Последний звонок он воспринял, как колокол свободы. Он ещё год назад решил поступить в школу мореходного обучения в Одессе. Он послал письмо в приёмную комиссию, и за несколько дней до окончания десятилетки получил вызов. Не то, чтобы его так уж манило море, он просто заметил, что у тёти Нади кто-то появился в качестве возможного мужа, и ему не хотелось мешаться у неё под ногами, и так столько лет она ему отдала, ни разу ни в чём не упрекнув. Да и от дружков своих, если честно, хотелось поскорее избавиться, надоели они ему до чёртиков.
 
Много позже он часто вспоминал о них, уже будучи взрослым, состоявшимся человеком. Детские обиды забылись, а вот память об их безоглядной верности осталась, согревая зачерствевшую душу, и заставляя губы непроизвольно растягиваться в улыбке.

Незадолго до отъезда он не удержался, и признался дружкам, что уезжает в Одессу. Гоша с Витьком были до глубины души оскорблены его коварством. В наказание за подлый проступок они, как водится, слегка его побили, через пять минут простили, а через десять заявили, что поедут с ним. К такому повороту Виталик был не готов. Он чуть не расплакался от отчаянья. Уж лучше бы они его всерьёз отметелили, и наконец-то оставили в покое.

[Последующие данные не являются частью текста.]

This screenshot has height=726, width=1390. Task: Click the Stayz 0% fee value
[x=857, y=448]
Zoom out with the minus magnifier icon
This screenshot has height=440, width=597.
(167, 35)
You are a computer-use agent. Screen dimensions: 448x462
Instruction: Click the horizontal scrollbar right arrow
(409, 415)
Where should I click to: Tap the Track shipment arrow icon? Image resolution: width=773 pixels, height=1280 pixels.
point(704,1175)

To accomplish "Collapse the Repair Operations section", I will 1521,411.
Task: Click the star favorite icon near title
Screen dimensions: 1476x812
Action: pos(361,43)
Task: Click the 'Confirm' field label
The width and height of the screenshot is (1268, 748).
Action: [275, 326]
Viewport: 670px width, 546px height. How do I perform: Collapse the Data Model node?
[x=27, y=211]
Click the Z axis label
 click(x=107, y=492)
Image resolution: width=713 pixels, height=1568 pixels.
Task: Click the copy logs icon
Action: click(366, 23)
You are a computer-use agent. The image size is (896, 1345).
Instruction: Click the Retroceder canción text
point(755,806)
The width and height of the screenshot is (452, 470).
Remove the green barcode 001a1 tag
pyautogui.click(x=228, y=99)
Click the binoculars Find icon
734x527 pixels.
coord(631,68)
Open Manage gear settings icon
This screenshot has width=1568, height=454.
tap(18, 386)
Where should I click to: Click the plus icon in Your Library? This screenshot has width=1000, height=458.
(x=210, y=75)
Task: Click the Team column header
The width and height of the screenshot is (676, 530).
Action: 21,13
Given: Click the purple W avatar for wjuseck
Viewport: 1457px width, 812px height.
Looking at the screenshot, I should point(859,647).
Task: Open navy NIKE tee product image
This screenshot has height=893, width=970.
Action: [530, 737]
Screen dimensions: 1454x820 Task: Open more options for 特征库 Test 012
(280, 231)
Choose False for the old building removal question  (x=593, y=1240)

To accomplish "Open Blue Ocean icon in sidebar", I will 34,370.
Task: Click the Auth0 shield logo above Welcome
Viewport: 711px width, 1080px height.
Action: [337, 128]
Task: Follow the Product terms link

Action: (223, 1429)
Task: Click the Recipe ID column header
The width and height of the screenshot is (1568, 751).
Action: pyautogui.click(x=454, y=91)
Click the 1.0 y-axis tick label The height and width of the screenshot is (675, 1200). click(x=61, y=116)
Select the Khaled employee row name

А потом, он действительно совершил поступок, за который ему было стыдно всю жизнь», – Виталий налил в тонкостенный стакан, с красными полосками по ободку, коньяку, залпом выпил, и пошёл в тамбур покурить.

«Сейчас, через столько лет, он не мог представить, неужели Гоша с Витьком так его достали, что он пошёл на подлость? Даже теперь ему было стыдно, - Степанков глубоко затянулся, выпустил густое облако дыма, будто хотел за ним спрятаться от случившегося тридцать лет назад, - «Если они всё ещё живут в этом городе, они непременно набьют ему морду, и правильно сделают. Он даже сопротивляться не будет, чтобы мужиков ненароком не покалечить.
 
В день отъезда, в ожидании поезда, который стоял здесь двадцать минут, ребята передали ему свои билеты:

- Ответственным будешь! – ощутимо хлопнул его по плечу Гоша. Витёк не замедлил ударить его по другому.

Подошёл поезд. Он пропустил дружков вперёд, показав полной розовощёкой проводнице только свой билет:

- Эти провожающие, - тихо сказал он, вещи помогают занести.

- Проводница рассеяно кивнула, занимаясь уже другим пассажиром.

Он незаметно выбросил два билета на рельсы, и поднялся на площадку. Присоединившись к ребятам, занявшим свободные места, он стал ждать отхода поезда.

- Граждане провожающие, просьба покинуть вагон, - заголосила проводница. Вам что, отдельное приглашение нужно? – остановилась она возле Гоши с Витьком.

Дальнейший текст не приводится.